China's current campaign to rid the 40 million-member Communist Party of incompetent bureaucrats and radical leftists now has a new focus -- party officials exploiting recent economic reforms to make money for themselves on the side.
Leading government officials in Peking have resolved to attack what a recent New China News Agency report called "new conditions and new problems under the new situation."
Under Deng Xiaoping's policies, endorsed by the party last October, rural and economic reforms involving private enterprise, material incentives and profit-and-loss accounting are meant to spur modernization and enrich China's peasants and factory workers. The success of these changes so far, particularly in the countryside, where families may now earn as much as $3,571 a year, is causing envy among once-powerful party officials on fixed state salaries, according to offical newspaper reports.
Peking officials in charge of Communist Party discipline held a meeting recently, according to the official Chinese news agency, where they decided to "curb the three worst evil practices of party cadres leaders -- doing business and running enterprises by taking advantage of their position and power, recklessly raising commodity prices, and handing out cash and goods indiscriminately."
Cadres are also fraudulently purchasing state materials in short supply and speculating for profit on the increasingly competitive markets opening up under the decentralization policies, the news agency reported.
Peking issued a circular on Jan. 23 aimed at party and government officials in Liaoning Province who were setting up private businesses for personal profit.
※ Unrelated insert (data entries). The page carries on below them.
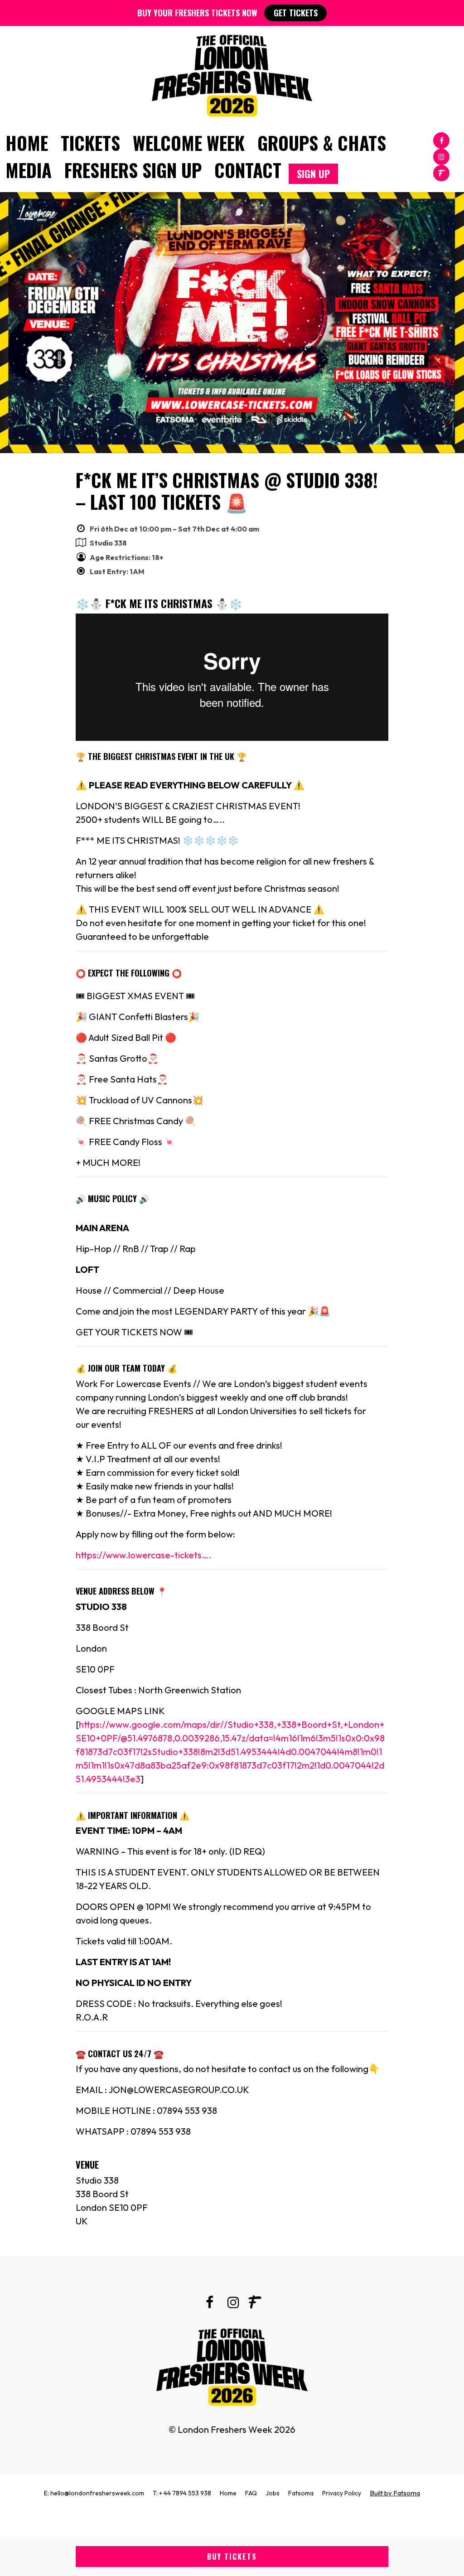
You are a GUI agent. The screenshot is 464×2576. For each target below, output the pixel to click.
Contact (247, 170)
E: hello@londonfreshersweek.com (94, 2493)
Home (26, 142)
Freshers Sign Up (133, 170)
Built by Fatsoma (395, 2493)
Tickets (90, 142)
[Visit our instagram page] (441, 156)
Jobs (273, 2493)
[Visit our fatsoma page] (441, 172)
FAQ (251, 2493)
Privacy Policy (341, 2493)
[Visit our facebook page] (441, 139)
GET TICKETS (296, 13)
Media (28, 170)
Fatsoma (301, 2493)
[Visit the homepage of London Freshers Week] (232, 73)
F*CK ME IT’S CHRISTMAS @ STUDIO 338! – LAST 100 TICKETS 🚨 (227, 490)
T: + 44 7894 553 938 (182, 2493)
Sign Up (313, 173)
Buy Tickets (232, 2556)
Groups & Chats (321, 142)
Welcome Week (189, 142)
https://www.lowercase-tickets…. (143, 1555)
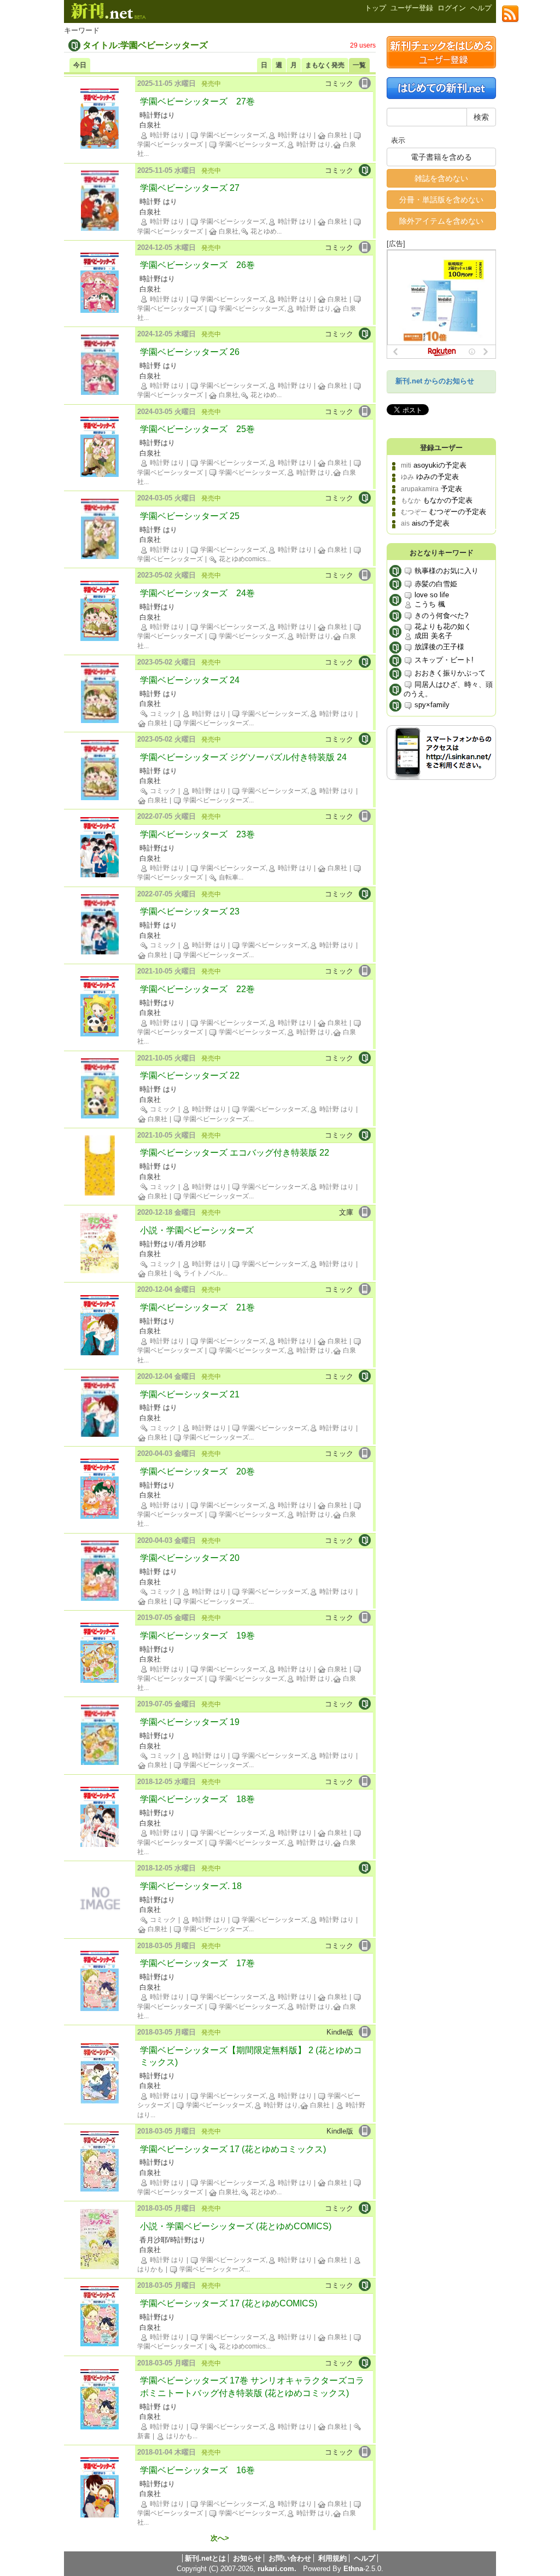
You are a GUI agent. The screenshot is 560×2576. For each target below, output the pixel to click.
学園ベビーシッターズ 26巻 (197, 265)
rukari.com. (277, 2569)
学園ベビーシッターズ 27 (190, 188)
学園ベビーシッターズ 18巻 (197, 1799)
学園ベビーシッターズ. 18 (191, 1886)
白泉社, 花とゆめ (247, 231)
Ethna (353, 2569)
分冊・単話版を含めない (441, 199)
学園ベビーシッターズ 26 (190, 352)
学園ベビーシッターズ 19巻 (197, 1635)
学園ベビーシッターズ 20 (190, 1558)
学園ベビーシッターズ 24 (190, 680)
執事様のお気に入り (445, 571)
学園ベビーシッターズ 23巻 (197, 834)
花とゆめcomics (241, 559)
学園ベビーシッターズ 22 (190, 1075)
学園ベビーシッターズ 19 (190, 1722)
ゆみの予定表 (437, 477)
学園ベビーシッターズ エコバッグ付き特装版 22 (234, 1152)
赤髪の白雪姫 (434, 584)
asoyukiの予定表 (439, 465)
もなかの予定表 (447, 500)
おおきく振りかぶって (449, 673)
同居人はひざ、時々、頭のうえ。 (448, 689)
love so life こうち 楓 (430, 599)
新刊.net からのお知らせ (434, 381)
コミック (162, 714)
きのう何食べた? (440, 615)
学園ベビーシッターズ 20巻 (197, 1471)
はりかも (178, 2436)
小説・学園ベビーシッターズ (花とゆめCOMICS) (235, 2226)
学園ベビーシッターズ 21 (190, 1394)
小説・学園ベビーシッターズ (197, 1230)
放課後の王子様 (438, 647)
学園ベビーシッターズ (215, 723)
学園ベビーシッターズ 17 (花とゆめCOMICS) (228, 2303)
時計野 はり (166, 135)
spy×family (431, 705)
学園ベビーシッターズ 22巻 (197, 989)
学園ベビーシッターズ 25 (190, 516)
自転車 (227, 877)
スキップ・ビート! (443, 660)
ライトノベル (202, 1273)
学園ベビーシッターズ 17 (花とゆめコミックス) (233, 2149)
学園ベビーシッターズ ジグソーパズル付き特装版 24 (243, 757)
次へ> (220, 2538)
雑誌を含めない (441, 178)
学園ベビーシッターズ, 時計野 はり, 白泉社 (257, 2105)
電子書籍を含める (441, 157)
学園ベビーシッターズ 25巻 (197, 429)
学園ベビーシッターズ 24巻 (197, 593)
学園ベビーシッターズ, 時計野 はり (255, 135)
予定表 (451, 489)
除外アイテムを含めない (441, 221)
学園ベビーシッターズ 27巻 (197, 101)
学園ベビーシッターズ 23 (190, 911)
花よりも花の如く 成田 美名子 (441, 631)
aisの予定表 (431, 523)
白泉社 (336, 135)
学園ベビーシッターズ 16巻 (197, 2470)
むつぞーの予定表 (457, 512)
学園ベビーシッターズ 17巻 (197, 1963)
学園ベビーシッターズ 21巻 (197, 1307)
Local Liaoning cadres reportedly have stalled on direct orders from the Chinese capital to close down these companies, or chose to ignore the orders.
There are also problems involving party and state officials withholding the national government's share of provincial profits. An editorial in the New China News Agency recently noted "a conspicuous contradiction" in cadres' behavior when it came time to divide an enterprise's profits between local officials and higher authorities.
"They keep demanding financial and material support from the state, instead of tapping their potential or seeing what else they can do to surmount their difficulties, but they are reluctant to turn in their profits or pay their taxes according to regulations," said the editorial. Under the new policies, factories and other state-owned enterprises now must compete against each other as well as with the mushrooming number of private companies. They must also keep track of their own earnings, rather than rely on central planners in Peking to balance their earnings and absorb any losses.
The first phase of China's party rectification campaign, launched by Deng in October 1983, is coming to its conclusion next month. Included in the first phase were leading party organs in Peking, the Army leadership, and the top levels of the party in China's provinces and municipal governments.
The Communist Chinese publication "Outlook" warned last month that the second phase, which is to extend to about 15 million party members, "may be more complicated." The government's master plan gives each unit of the party about six months to complete its review of members, ending with a reregistration of acceptable cadres.
Estimates of how many party cadres may be expelled have ranged from half a million to as many as 3 million.